Com o surgimento dos antibióticos esta planta foi deixada de lado, quase caindo no esquecimento. Mas agora com o retorno das terapias menos invasivas e mais naturais, a Equinácea voltou a ocupar um lugar de destaque na fitoterapia. Atualmente é uma das plantas mais produzidas e comercializadas no mundo todo.

Mas quais são as virtudes terapêuticas desta planta?

Na verdade ela age como um antibiótico natural e um grande imunoestimulante, ajudando a combater bactérias, fungos, vírus e outros tipos de agentes causadores de doenças. A Equinácea estimula de várias formas o sistema imunológico do organismo, que é fundamental para combater as doenças infecciosas. Além disso aumenta a produção de uma substância denominada de interferon, que é um agente anti-viral. Porém, como estes efeitos são por um período muito curto, recomenda-se utilizar a Equinácea várias vezes ao dia. Além disso não se recomenda o uso por mais de 2 meses seguidos, pois o organismo não responderá mais com a mesma intensidade. 

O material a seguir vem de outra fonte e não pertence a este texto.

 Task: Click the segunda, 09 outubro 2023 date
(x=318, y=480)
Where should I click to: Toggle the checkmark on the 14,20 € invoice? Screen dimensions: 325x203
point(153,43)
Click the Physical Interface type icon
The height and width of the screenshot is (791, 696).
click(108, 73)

Normalmente utiliza-se a Equinácea para resfriados, gripes, problemas infecciosos recidivantes, como infecções vaginais por fungos, infecções das vias urinárias, amigdalite, bronquite, sinusite, herpes genital, herpes oral e até mesmo o herpes-zóster. Existem alguns estudos mostrando que a Equinácea poderia ser utilizada para combater a Síndrome do Cansaço Crônico, auxiliar no tratamento da AIDS, e em alguns tipos de câncer, principalmente nos casos onde o sistema imunológico fica abalado devido ao tratamento com a quimioterapia. No comércio encontra-se a planta em forma de cápsula, tintura, extrato fluído, extrato seco e até mesmo em xarope.

Com tanta riqueza não dá para deixar de lado uma planta como esta, não importando sua origem, pois as fronteiras políticas, quem inventou não foi o Criador e sim os homens.